Since the beginning of the HIV/AIDS epidemic, the importance of monitoring risk behaviour in various target populations has been recognized and different indicators have been proposed [9]. In the late 1980's, several European countries began to collect indicators of behaviour in various populations exposed to risk [10‐13], such as MSM [14‐17], IDU [18‐20], the general population [21, 22], youth [23] and sex workers (SW) [24, 25]; the concept of behavioural surveillance (BS) progressively emerged [26, 27].
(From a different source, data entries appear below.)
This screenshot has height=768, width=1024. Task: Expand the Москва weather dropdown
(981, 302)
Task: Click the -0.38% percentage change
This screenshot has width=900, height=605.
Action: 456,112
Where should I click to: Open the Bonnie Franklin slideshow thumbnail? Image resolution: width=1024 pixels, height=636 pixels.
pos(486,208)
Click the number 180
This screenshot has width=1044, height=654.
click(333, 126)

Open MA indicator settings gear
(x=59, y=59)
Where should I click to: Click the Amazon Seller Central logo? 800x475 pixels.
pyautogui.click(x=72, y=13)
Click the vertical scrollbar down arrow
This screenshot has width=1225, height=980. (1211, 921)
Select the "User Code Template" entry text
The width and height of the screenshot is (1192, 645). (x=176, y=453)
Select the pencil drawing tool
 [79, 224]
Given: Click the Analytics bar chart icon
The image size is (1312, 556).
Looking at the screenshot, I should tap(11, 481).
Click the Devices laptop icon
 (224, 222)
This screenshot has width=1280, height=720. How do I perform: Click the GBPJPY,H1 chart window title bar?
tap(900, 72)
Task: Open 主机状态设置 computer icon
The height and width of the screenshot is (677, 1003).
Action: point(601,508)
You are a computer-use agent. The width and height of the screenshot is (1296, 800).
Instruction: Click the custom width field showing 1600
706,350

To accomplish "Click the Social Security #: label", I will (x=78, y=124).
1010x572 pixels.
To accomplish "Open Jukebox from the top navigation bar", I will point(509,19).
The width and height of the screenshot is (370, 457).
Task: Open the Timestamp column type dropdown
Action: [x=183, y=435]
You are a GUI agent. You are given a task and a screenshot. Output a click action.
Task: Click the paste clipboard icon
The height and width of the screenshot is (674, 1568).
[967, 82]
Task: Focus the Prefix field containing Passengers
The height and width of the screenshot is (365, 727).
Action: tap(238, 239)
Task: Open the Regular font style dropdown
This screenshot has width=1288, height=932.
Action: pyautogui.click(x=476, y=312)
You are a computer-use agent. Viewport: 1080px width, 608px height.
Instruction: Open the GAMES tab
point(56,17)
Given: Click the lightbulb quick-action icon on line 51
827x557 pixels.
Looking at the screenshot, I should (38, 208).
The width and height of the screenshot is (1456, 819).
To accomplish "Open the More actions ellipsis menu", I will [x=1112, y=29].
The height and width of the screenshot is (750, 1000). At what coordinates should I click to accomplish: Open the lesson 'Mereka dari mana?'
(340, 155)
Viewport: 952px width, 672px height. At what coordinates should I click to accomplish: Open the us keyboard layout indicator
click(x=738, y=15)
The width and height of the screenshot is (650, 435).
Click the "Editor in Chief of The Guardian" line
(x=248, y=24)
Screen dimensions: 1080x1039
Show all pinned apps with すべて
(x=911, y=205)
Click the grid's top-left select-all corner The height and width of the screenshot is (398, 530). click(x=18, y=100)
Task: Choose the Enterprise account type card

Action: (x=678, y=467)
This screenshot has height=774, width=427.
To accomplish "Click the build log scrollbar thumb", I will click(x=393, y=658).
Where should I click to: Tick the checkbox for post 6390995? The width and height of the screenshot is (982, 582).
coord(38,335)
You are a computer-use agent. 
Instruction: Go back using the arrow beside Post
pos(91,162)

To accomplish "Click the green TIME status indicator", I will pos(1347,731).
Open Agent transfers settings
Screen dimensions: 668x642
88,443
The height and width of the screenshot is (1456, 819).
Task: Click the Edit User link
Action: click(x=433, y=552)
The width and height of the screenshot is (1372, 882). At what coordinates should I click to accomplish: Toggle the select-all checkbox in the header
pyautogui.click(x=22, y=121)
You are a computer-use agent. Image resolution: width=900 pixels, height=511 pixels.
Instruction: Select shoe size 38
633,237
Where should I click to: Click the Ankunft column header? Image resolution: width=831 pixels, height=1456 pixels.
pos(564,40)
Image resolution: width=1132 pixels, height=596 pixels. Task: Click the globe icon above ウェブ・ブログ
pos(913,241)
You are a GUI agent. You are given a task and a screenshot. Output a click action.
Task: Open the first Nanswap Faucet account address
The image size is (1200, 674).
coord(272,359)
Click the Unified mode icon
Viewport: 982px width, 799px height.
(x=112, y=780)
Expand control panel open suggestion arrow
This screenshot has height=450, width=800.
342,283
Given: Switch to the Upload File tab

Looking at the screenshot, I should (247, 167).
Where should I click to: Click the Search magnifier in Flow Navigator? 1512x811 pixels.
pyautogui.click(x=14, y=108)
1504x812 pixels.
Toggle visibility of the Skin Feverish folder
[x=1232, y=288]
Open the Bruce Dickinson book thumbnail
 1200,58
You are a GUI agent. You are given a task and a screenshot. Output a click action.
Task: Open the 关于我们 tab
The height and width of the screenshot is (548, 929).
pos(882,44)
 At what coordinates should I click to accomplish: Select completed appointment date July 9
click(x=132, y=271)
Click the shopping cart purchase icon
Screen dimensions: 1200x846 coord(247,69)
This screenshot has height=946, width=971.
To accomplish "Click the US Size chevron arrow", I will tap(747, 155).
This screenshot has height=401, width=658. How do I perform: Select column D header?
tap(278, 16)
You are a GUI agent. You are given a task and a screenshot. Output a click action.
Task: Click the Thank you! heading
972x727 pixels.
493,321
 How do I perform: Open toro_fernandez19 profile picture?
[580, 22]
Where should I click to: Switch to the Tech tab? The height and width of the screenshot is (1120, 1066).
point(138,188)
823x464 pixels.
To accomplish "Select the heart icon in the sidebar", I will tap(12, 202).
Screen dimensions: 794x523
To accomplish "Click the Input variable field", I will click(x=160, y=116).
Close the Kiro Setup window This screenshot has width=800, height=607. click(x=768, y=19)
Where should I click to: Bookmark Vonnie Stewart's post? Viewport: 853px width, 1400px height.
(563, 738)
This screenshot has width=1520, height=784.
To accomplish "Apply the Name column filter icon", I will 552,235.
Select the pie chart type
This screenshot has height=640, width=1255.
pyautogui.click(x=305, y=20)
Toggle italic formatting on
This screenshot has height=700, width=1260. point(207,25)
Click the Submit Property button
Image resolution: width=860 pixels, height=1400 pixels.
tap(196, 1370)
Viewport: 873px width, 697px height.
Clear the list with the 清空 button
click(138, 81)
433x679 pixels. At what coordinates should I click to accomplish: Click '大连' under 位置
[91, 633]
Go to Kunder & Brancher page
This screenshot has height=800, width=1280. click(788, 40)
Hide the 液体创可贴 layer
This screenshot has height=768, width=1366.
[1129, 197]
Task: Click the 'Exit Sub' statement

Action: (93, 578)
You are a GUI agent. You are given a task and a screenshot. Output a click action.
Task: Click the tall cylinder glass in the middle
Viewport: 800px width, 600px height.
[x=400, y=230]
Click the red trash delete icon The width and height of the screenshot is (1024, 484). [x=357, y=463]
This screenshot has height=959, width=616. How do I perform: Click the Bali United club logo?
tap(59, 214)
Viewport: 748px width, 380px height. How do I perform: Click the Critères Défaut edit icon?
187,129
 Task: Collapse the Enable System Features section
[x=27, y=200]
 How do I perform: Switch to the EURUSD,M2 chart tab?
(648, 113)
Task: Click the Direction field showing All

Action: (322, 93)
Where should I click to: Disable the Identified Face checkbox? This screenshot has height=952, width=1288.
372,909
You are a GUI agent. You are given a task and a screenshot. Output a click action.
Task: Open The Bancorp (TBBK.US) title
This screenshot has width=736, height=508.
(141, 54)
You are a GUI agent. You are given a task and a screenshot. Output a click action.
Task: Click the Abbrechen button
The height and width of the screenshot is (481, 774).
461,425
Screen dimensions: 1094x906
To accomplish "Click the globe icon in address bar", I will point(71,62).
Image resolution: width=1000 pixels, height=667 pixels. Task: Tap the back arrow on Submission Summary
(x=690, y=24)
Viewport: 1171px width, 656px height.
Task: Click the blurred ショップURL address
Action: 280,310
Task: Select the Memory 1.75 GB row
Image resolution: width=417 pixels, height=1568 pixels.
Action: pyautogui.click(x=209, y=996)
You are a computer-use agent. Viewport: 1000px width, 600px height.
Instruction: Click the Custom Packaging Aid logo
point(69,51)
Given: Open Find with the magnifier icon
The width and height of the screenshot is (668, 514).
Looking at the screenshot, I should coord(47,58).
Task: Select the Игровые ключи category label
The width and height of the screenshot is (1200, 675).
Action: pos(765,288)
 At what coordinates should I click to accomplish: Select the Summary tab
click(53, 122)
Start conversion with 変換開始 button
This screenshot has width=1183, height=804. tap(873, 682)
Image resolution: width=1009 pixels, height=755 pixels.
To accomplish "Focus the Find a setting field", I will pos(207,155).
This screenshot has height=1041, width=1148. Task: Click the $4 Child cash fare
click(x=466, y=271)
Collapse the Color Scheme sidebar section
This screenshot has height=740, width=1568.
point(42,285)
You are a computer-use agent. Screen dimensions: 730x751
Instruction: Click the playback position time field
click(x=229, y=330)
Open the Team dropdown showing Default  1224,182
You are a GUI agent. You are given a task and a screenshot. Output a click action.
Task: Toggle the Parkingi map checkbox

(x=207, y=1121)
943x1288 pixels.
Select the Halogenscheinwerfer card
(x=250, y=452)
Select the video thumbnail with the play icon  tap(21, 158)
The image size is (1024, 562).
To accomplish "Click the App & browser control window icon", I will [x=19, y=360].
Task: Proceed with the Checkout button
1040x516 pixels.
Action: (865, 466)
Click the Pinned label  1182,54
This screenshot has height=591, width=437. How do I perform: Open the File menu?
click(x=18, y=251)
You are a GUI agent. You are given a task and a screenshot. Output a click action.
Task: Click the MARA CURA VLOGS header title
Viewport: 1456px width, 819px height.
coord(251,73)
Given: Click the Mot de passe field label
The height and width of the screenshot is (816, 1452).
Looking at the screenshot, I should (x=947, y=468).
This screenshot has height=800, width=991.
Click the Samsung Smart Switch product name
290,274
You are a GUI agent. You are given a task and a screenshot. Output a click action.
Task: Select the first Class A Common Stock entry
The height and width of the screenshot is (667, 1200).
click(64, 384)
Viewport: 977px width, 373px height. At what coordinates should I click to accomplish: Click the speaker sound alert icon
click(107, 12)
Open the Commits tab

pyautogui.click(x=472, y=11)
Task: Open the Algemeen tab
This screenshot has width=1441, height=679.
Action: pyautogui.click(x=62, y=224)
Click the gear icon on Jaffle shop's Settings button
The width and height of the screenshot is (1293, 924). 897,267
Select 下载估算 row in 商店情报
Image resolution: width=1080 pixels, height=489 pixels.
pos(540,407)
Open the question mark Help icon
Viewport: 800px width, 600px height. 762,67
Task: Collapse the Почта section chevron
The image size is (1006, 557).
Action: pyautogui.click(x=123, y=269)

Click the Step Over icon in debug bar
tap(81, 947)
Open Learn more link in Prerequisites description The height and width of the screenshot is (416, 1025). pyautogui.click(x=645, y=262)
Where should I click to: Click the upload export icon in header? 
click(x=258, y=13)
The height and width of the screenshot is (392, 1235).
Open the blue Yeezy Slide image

The utility of such behavioural surveillance data in guiding programme development, especially in conjunction with biological surveillance data, became apparent during the 1990's. The Joint United Nations Programme on HIV/AIDS (UNAIDS)/World Health Organization (WHO) has defined second generation surveillance (SGS) [28, 29] as the «regular, systematic collection, analysis and interpretation of information for use in tracking and describing changes in the HIV/AIDS epidemic over time». This requires procedures to ensure a combined analysis of both behavioural surveillance (BS) data and data obtained from biological surveillance of HIV/AIDS and STI. BS allows for the monitoring of risks related to transmission of HIV and STI at the population level and provides a key source of information not only to understand the drivers of epidemics, but also for advocacy and for the planning and evaluation of prevention interventions [30, 31]. The type of BS to be conducted, in particular the populations to be included in the surveillance, depends of the type of HIV epidemic (generalised, concentrated, low level) [32]. Most European countries have a concentrated type of epidemic but some have a low-level type.

At the global level, behavioural indicators in various populations are included in the set of indicators defined to monitor commitment to the United Nations General Assembly Special Session on AIDS (UNGASS indicators) [33]. At the European level, the European Monitoring Centre for Drugs and Drug Addiction (EMCDDA) has proposed a set of core behavioural indicators for use with IDU[34].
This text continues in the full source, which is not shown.